With a gesture he led Sanders down the nave to the open porch. He pointed up to the dome-shaped lattice of crystal beams that reached from the rim of the forest like the buttresses of an immense cupola of diamond and glass. Embedded at various points were the almost motionless forms of birds with outstretched wings, golden orioles and scarlet macaws, shedding brilliant pools of light. The bands of color moved through the forest, the reflections of the melting plumage enveloping them in endless concentric patterns. The overlapping arcs hung in the air like the votive windows of a city of cathedrals. Everywhere around them Sanders could see countless smaller birds, butterflies and insects, joining their cruciform haloes to the coronation of the forest.

Father Balthus took Sanders's arm. "In this forest we see the final celebration of the Eucharist of Christ's body. Here everything is transfigured and illuminated, joined together in the last marriage of space and time."

Toward the end, as they stood side by side with their backs to the altar, his conviction seemed to fail him. As the deep frost penetrated the church, the aisle transformed itself into an occluding tunnel of glass pillars. With an expression almost of panic Balthus watched the keys of the organ manual sealing themselves together as they merged into one another, and Sanders knew that he was searching for some means of escape.

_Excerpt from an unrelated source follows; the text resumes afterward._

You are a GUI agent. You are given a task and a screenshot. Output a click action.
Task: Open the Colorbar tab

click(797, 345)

Then at last he rallied. He seized the cross from the altar and wrenched it from its stand. With a sudden anger born of absolute conviction he pressed the cross into Sanders's arms. He dragged Sanders to the porch and propelled him to one of the narrowing vaults, through which they could see the distant surface of the river.

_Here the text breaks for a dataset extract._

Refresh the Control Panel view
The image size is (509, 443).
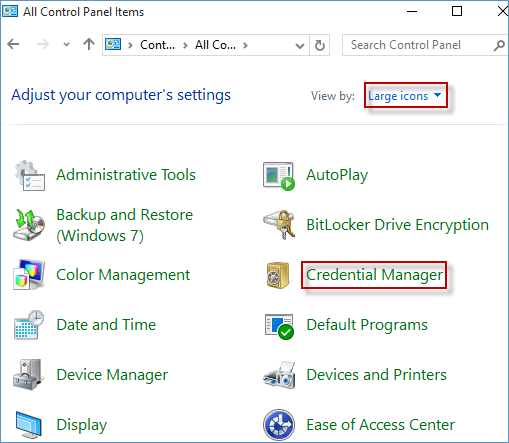[x=320, y=45]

"Go! Get away from here! Find the river!"

When Sanders hesitated, trying to control the heavy scepter with his bandaged arm, Balthus shouted fiercely: "Tell them I ordered you to take it!"

Sanders last saw him standing arms outstretched to the approaching walls, in the posture of the illuminated birds, his eyes filled with relief at the first circles of light conjured from his upraised palms.

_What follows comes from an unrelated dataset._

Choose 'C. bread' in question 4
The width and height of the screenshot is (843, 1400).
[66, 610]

The crystallization of the forest was now almost complete. Only the jewels in the cross allowed Sanders to make his way through the vaults between the trees. Holding the shaft in his hands, he moved the crosspiece along the trellises that hung everywhere like webs of ice, looking for the weaker panels that would dissolve in the light. As they slid to the ground at his feet he stepped through the openings, pulling the cross with him.

When he reached the river he searched for the bridge he had found when he entered the forest for the second time, but the prismatic surface extended away in a wide bend, its light obliterating the few landmarks he might otherwise have recognized. Above the banks the foliage glowed like painted snow, the only movement coming from the slow traverse of the sun. Here and there a soft blur below the bank revealed itself as the illuminated specter of a lighter or river launch, but nothing else seemed to retain any trace of its previous identity.

Sanders followed the bank, avoiding the faults in the surface and the waist-high needles that grew together on the upper slopes. He came to the mouth of a small stream and began to walk along it, too tired to climb over the cataracts in its path. Although his three days with Father Balthus had rested him sufficiently to realize that some way still remained out of the forest, the absolute silence of the vegetation along the banks and the deep prismatic glow almost convinced him that the entire earth had been transformed and that any progress through this crystal world had become pointless.